Transcribe every line of the material below exactly, leaving out the pictures.

◇ ◇ ◇ ◇ ◇ ◇ ◇

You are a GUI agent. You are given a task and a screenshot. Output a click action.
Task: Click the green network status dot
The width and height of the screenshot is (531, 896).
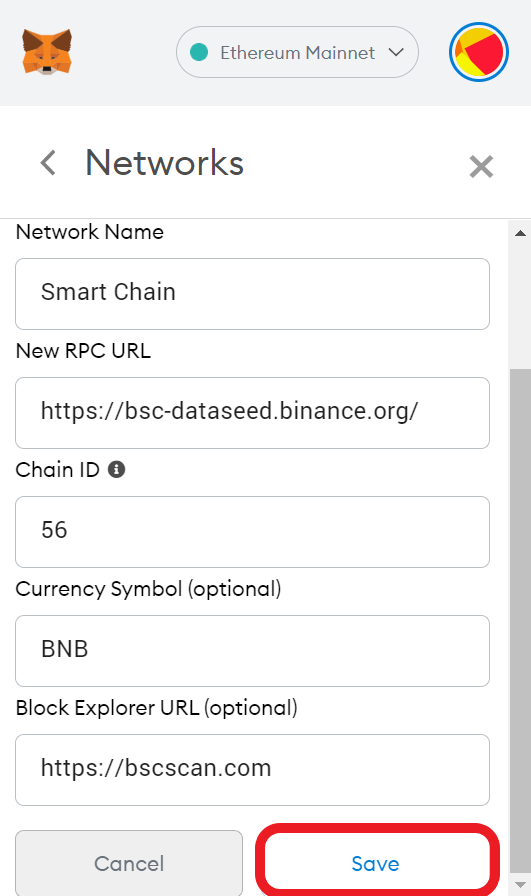coord(199,52)
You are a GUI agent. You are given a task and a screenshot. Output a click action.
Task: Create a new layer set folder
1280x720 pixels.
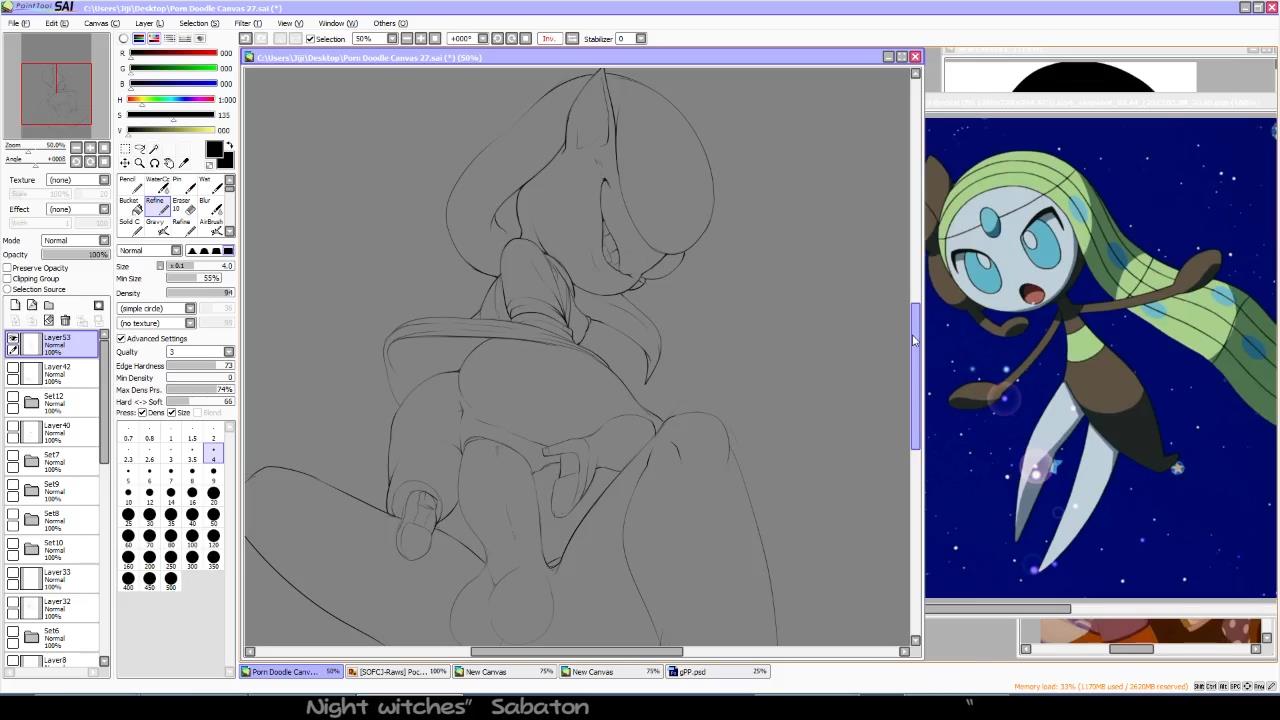(x=48, y=305)
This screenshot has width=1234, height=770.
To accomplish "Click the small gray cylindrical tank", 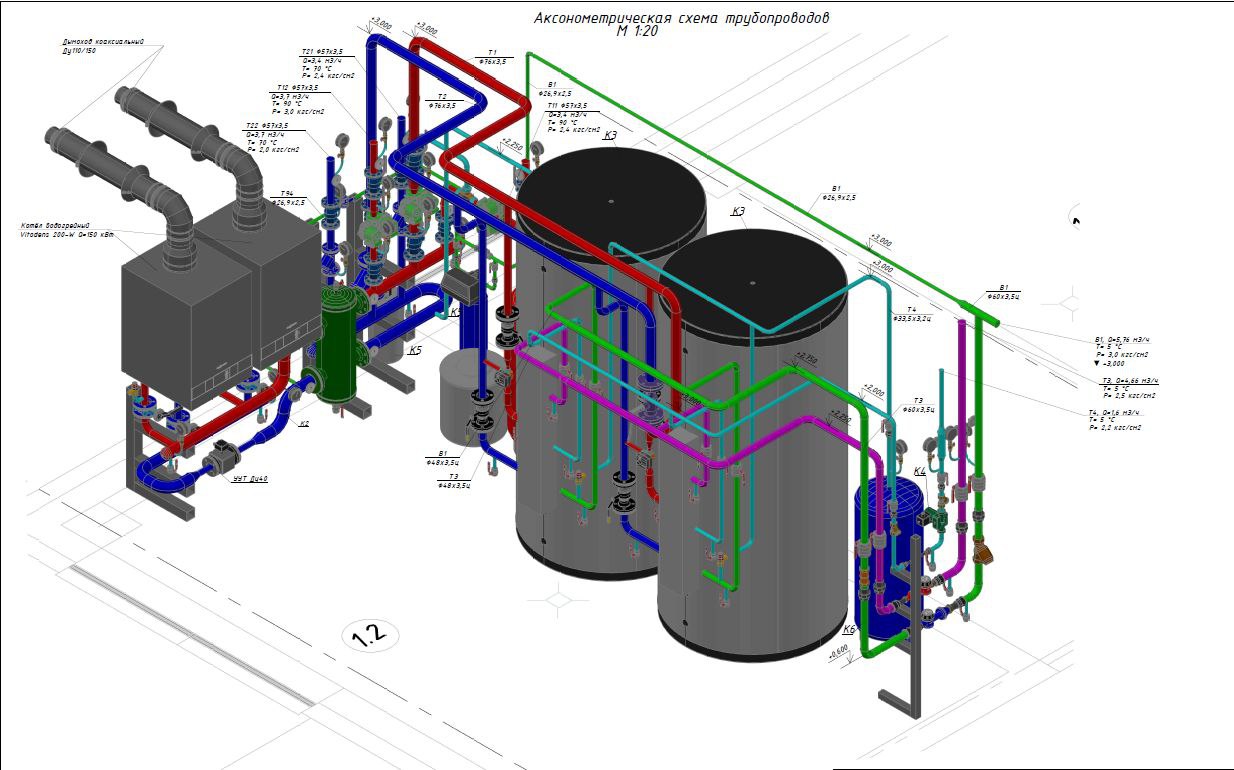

◇ ◇ ◇ ◇ ◇ ◇ ◇

> TASK OUTPUT
You are a GUI agent. You are given a task and a screenshot. Output a click action.
Task: Click the green network status dot
The width and height of the screenshot is (531, 896).
coord(199,52)
You are a GUI agent. You are given a task and a screenshot. Output a click action.
Task: Create a new layer set folder
1280x720 pixels.
(x=48, y=305)
This screenshot has width=1234, height=770.
To accomplish "Click the small gray cylindrical tank", 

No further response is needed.